Mirrors, and all other things which reflect ourselves back to us:

Mothers Beauty Routine Origins Mirrors

Furthermore, a poem about mirrors, “Today I Drove to a House and Took Care of a Baby” by Mira Gonzalez. She closes the poem with: “In a mirror I noticed something asymmetrical about my mouth I wanted to cover my entire body with the world’s heaviest blanket.”

Projective Verse by Charles Olson:

Mothers Beauty Routine Projective Verse Charles Olson

In this essay, Olson describes the value in using a poetic meter that disregards logic outside of being based upon a single unit of breath. This makes much sense to me in the context of songwriting, where the poem is most often breathed and performed. He says that a poem must be a “high-energy construct” and that “one perception must immediately and directly lead to a further perception.” These ideas were furthered by William Carlos Williams, who similarly describes the poem as a “field of action” that requires energy transfer and participation from both the writer and reader of the work.

The cost of therapy in the United States:

Mothers Beauty Routine Therapy Cost Origins view of a wall in kristine_s bedroom
View of a wall in Kristine’s bedroom

“Beauty Routine” centers itself around the ritualized aspects of depression. I’ve lived with untreated depression for many years, due to several factors including financial limitations. Even if you are insured, many therapists are unwilling to work with insurance companies because they aren’t reimbursed at a fair rate — between 30 and 70 percent less than primary care physicians in some states. Mental health is simply not prioritized within the country’s privatized healthcare sector. This is the story for so many people, especially those who make less money than I do, and when we step back to consider how homelessness and incarceration rates are directly related to untreated mental health issues, it’s obvious how damaging this is on an enormous scale. Health care is a right, and mental health is a huge component of that, in regards to individuals and to the wellbeing of this country as a whole.

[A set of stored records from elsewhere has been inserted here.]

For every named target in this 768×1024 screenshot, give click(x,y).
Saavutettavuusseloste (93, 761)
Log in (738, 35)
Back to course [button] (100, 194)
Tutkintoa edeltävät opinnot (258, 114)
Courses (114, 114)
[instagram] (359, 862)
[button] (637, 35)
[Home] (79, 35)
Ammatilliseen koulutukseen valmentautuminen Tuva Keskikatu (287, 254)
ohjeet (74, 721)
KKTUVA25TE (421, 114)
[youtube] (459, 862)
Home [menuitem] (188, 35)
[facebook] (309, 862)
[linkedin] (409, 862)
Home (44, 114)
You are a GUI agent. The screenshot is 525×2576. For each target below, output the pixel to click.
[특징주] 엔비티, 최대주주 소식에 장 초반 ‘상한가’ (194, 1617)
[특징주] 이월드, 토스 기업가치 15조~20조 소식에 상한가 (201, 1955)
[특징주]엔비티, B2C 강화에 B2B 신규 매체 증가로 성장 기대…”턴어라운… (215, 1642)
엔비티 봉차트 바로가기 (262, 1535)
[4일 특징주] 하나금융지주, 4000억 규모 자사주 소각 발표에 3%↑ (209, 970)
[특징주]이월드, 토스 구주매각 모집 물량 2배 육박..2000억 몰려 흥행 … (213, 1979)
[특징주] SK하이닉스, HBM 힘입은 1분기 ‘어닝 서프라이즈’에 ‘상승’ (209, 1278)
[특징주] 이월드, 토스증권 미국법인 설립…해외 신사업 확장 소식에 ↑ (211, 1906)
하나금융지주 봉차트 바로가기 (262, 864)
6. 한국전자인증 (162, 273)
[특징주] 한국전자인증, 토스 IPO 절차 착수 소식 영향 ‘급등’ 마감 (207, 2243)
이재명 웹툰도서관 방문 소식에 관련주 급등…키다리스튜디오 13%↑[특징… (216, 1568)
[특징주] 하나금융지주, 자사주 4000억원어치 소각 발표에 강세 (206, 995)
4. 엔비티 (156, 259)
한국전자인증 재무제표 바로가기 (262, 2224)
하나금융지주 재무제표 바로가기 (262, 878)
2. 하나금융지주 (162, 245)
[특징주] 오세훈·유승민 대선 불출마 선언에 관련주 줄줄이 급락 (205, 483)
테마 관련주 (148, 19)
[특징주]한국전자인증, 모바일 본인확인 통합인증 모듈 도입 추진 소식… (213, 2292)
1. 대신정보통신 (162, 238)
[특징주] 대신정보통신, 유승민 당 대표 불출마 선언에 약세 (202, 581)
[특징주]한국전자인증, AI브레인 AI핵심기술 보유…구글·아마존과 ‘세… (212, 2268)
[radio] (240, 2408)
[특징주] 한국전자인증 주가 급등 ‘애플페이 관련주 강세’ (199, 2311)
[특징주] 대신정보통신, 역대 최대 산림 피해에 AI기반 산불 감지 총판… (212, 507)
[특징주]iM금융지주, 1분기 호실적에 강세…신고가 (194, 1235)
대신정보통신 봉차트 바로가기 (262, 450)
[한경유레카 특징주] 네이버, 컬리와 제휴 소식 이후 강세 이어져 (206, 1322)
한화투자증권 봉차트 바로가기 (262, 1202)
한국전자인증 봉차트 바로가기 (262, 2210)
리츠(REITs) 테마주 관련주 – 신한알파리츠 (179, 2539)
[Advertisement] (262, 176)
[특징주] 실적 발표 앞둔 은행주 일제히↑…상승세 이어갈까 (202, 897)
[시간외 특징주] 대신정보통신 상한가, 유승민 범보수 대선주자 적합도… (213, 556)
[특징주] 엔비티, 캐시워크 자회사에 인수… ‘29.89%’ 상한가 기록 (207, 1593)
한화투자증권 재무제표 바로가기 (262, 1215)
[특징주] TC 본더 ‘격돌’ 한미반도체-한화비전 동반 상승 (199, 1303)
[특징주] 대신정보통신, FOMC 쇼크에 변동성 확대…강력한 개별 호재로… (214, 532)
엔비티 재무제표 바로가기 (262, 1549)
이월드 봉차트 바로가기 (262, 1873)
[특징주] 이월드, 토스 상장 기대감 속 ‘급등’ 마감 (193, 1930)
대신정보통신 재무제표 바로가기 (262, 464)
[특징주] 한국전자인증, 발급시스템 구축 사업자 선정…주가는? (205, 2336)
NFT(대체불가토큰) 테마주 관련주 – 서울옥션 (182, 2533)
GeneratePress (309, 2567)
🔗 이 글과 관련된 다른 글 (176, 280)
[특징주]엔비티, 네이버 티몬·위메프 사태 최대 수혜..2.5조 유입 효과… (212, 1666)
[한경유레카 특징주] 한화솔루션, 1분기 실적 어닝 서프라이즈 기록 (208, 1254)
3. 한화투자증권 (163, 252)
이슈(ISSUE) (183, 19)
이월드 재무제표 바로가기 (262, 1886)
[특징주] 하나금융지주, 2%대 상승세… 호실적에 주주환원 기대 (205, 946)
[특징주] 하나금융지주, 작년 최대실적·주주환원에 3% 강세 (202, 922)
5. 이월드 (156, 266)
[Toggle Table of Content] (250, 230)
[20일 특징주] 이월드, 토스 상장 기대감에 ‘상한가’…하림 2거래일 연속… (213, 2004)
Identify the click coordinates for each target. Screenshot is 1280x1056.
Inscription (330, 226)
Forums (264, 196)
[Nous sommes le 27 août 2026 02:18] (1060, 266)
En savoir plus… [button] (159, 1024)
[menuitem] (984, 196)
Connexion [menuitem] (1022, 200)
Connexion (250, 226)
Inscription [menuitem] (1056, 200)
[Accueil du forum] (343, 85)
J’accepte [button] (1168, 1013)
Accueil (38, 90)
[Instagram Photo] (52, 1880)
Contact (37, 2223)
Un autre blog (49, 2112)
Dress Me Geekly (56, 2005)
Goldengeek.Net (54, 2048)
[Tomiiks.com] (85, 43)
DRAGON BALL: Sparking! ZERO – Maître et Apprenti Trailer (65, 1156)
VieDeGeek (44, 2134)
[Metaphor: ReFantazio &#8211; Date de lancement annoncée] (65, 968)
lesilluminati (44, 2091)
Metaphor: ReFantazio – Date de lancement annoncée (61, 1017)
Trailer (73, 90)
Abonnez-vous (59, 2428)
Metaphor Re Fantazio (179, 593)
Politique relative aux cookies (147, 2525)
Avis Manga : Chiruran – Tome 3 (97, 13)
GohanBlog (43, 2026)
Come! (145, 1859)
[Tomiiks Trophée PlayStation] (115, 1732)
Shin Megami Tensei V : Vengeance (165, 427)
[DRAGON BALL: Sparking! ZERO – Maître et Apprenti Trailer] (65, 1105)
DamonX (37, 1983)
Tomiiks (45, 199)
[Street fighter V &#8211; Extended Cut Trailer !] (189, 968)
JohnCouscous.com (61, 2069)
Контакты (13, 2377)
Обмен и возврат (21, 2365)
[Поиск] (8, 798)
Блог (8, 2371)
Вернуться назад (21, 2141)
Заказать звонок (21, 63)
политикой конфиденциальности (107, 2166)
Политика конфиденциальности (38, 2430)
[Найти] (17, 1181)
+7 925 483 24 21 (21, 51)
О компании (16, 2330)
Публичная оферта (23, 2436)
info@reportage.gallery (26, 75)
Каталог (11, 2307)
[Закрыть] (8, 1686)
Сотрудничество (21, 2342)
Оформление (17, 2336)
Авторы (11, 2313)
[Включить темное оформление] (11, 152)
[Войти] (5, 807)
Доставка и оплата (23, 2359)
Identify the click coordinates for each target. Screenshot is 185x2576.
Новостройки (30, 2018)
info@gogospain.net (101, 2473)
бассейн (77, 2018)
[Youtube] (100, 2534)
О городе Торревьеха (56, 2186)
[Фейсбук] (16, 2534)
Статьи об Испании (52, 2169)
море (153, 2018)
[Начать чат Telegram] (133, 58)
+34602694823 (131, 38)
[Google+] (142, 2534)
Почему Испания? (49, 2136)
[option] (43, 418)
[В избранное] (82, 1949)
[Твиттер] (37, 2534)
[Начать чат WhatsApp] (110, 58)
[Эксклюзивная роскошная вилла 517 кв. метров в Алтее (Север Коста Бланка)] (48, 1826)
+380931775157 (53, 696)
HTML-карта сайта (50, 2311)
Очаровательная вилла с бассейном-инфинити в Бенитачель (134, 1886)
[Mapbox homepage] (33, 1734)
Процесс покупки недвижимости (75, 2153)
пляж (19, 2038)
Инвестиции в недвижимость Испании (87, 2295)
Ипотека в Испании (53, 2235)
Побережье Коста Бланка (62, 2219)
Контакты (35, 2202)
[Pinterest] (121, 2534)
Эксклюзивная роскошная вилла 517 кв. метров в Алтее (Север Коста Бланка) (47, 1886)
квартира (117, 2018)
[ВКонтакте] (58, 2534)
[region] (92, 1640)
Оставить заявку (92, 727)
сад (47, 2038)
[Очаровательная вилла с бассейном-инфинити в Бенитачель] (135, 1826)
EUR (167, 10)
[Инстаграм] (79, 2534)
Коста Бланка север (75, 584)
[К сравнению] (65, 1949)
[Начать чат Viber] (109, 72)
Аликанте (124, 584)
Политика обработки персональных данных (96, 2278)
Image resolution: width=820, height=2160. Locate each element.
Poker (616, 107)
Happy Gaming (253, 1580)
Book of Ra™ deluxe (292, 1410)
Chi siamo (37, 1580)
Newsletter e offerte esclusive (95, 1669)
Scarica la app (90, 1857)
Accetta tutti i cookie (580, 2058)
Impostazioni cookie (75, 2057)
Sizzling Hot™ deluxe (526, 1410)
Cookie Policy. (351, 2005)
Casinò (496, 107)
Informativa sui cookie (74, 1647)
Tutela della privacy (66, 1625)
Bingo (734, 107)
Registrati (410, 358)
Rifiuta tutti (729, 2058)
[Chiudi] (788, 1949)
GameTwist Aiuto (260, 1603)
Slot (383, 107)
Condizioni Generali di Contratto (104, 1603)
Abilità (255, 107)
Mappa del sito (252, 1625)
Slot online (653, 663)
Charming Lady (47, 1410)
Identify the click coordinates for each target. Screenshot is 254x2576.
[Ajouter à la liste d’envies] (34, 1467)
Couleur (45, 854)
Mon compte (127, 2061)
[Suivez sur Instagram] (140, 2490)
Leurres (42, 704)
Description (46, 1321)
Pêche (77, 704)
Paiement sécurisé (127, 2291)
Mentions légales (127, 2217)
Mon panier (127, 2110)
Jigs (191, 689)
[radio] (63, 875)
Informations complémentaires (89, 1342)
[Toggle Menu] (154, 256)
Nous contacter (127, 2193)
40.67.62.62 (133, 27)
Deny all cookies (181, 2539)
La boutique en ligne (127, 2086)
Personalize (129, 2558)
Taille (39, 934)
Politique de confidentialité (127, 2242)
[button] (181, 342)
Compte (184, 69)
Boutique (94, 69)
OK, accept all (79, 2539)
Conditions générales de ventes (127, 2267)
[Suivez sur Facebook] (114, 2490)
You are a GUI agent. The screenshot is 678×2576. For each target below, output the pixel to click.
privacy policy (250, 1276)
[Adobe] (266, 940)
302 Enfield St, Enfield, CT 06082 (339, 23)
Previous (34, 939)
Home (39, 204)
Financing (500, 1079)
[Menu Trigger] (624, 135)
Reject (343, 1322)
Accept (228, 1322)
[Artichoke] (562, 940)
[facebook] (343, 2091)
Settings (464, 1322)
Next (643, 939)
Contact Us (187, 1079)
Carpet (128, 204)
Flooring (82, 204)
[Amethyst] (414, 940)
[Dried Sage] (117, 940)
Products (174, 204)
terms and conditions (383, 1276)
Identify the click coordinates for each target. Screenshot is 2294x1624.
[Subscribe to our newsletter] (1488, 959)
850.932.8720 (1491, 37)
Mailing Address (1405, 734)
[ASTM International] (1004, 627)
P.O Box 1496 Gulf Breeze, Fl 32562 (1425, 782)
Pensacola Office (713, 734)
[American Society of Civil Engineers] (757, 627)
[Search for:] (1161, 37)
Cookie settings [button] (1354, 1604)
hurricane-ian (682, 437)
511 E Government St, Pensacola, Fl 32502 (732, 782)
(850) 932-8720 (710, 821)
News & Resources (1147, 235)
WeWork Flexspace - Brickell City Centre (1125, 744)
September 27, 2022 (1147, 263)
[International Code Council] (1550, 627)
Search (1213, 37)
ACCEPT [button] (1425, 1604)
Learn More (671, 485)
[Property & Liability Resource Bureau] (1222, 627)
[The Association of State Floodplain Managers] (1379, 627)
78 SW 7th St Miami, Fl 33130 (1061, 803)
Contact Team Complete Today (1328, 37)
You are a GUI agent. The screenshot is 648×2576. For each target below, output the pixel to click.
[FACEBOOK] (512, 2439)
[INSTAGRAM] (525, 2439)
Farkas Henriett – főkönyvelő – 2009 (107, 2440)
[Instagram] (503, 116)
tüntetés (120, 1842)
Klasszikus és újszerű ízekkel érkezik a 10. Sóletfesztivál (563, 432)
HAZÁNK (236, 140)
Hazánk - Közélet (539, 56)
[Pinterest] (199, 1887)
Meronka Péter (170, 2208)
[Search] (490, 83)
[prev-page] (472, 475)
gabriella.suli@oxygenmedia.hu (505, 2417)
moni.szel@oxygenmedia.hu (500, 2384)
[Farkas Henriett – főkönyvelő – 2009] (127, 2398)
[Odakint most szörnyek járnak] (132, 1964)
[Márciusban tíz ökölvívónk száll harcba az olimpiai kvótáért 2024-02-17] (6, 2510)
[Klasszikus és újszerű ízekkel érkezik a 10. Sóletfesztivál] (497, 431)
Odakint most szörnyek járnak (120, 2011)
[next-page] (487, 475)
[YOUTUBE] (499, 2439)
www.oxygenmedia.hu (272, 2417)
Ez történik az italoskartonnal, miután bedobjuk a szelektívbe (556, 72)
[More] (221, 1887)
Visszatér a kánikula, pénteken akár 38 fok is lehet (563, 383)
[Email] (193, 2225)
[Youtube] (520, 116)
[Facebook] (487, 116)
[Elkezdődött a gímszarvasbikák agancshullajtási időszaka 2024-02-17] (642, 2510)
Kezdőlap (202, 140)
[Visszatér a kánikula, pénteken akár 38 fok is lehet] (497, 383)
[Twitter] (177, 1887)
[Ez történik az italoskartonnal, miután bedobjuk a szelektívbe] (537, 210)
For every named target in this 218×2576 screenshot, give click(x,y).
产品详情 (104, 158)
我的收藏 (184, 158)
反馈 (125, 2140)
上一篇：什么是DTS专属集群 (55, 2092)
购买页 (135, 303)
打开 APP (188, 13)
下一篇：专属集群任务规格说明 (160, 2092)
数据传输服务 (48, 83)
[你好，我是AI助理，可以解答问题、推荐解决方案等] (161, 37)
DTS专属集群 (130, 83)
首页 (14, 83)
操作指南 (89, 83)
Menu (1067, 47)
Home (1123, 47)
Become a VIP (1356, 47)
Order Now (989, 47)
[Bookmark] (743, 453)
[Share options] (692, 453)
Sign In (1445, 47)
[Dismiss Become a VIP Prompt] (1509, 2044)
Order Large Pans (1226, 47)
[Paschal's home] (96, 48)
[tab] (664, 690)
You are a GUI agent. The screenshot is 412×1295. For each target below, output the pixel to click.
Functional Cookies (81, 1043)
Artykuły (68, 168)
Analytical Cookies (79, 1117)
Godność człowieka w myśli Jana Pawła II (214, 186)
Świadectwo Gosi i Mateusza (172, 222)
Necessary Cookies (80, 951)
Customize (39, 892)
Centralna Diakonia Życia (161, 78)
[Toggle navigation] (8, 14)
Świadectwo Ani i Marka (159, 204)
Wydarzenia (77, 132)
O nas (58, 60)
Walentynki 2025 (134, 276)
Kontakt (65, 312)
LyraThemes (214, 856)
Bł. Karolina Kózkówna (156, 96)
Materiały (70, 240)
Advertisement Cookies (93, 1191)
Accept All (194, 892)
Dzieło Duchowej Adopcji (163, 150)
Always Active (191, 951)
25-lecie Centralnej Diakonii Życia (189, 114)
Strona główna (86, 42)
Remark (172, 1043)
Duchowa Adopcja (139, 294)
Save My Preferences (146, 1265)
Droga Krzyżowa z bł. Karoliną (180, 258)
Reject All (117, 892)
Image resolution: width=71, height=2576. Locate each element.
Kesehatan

Cut-up technique used by the dadaists and popularized by William Burroughs:

Mothers Beauty Routine origins cut up dadaist william burroughs “are you not learning”, a collage made during this time
“Are You Not Learning”, a collage made during this time

I’ve used the cut-up technique regularly in writing and in visual work, usually to serve as a prompt for myself or a way to better find or invent relationships between different words and ideas. In 2014, I worked as an apprentice with an oil painter in Sainte-Valiére, France, and spent a lot of time browsing at the local bookstore. I found a pre-war French/English book for children and bought it for the illustrations, then realized how repetitive and curiously banal the text was, because it consisted purely of grammar exercises. I loved it — it was like this bizarro Gertrude Stein work. I spent the majority of my time cutting to pieces this beautiful piece of vintage grammatical history in order to discover/uncover poems and images.

Tascam cassette machines:

Mothers Beauty Routine Origins tascam cassette machines

I originally wrote and recorded a demo of “Beauty Routine” for the Polyvinyl Singles Series, in which they ship a Tascam Portastudio cassette machine to different artists for them to record one-to-two songs with. I own the MKIII version of the machine and had used similar cassette recorders in the past, always finding them to be a very warm and candid-feeling medium. I wrote “Beauty Routine” and “It is a Pleasure to be Here” rather quickly in front of Polyvinyl’s MKII machine.